決戦級兵器製造に関わり始めたのが、23歳。
彼が惨殺されたのは、235歳。
人々の英雄であり、世界の破壊神であった彼らは、死んだ。
二人の時代は戦乱の時代であった。
第三次世界大戦は、長期化し、世界人口の4割であるの62億9000万人もの死者を生み、被害者は98億3000万人にまで膨れ上がった。

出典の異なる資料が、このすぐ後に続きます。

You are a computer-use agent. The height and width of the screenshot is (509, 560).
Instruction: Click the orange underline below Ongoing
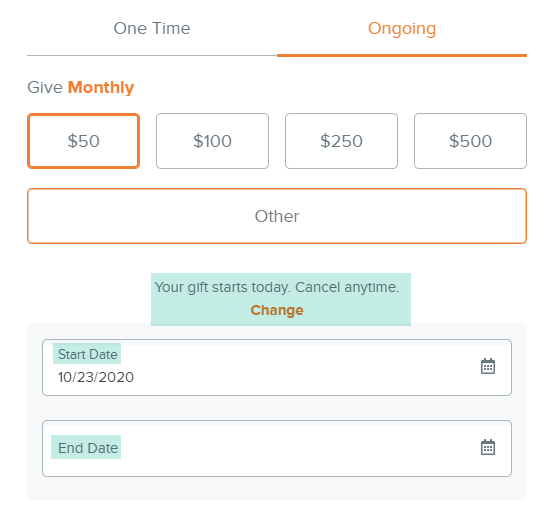click(x=402, y=55)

終戦後、大戦を防ぐものとして、軍事力の統一がなされた。
それは各国のあらゆる軍事組織(警察などの準軍事組織を除く)の解体と、国際連合の後身として設立された世界連邦への加盟を意味していた。
世界連合統合軍が人類唯一の軍事組織となった。
世界は戦乱の時代を生き、新たな局面へと向かおうとしている。
それは人と人との戦争ではない。
『人』と『神』との聖戦である。
神は人類に審判を下しに降りてくるだろう。
その姿は、なんであれそれは人類の天敵であり、有史以来の脅威となる。
どんな兵器も、どんな魔導も、どんな人間も、全ては神には到底届かない。
しかし、神は救いの手を人類に差し伸べる。
審判者である神が、世界に危機を齎すとき、彼らは必ず現れるだろう。
優城慶次と阿羅牙宗一郎。
二人は、再び生きる力を与えられた。
優城慶次は、『神臓』を、
阿羅牙宗一郎は、『機核』を。
また人々は彼らに畏敬の念を込めて異名を付けた。
優城慶次は、古代の魔導王と呼ばれるヴラド大帝と、誰もが戦慄し畏怖する魔神サタンを掛け合わせ《ヴラド サタン》と。
阿羅牙宗一郎は、熾天使から堕天し悪魔の王となったルシファーと、誰もが崇敬する尊貴なる存在セラフィムを掛け合わせ《ルシ セラフ》と。
二人が、人類唯一の希望であり、人類が生き残る無二の方法である。
人類は突如現れた2人の救世主を、神の腕つまり、【ゼルク】と称した。
ゼルクの力を例えるならば、
恒星を壊変させ、惑星を開裂させるほどの破壊力であり、
世界を滅亡へと導き、あらゆる文明を破滅させる悪魔である。
しかし、同時にこうも言える。
人々をかつてない脅威から救い出す、決して消えることのない希望の灯火であり、
世界を平和へと導く、永久不変の人類の守護者であり、普遍の正義執行者である。
世界は変質していく。
人類史は終極を迎えた。
二人は神を敵に回した。
神は言った。
人類には、ラグナロクに審判が下されると。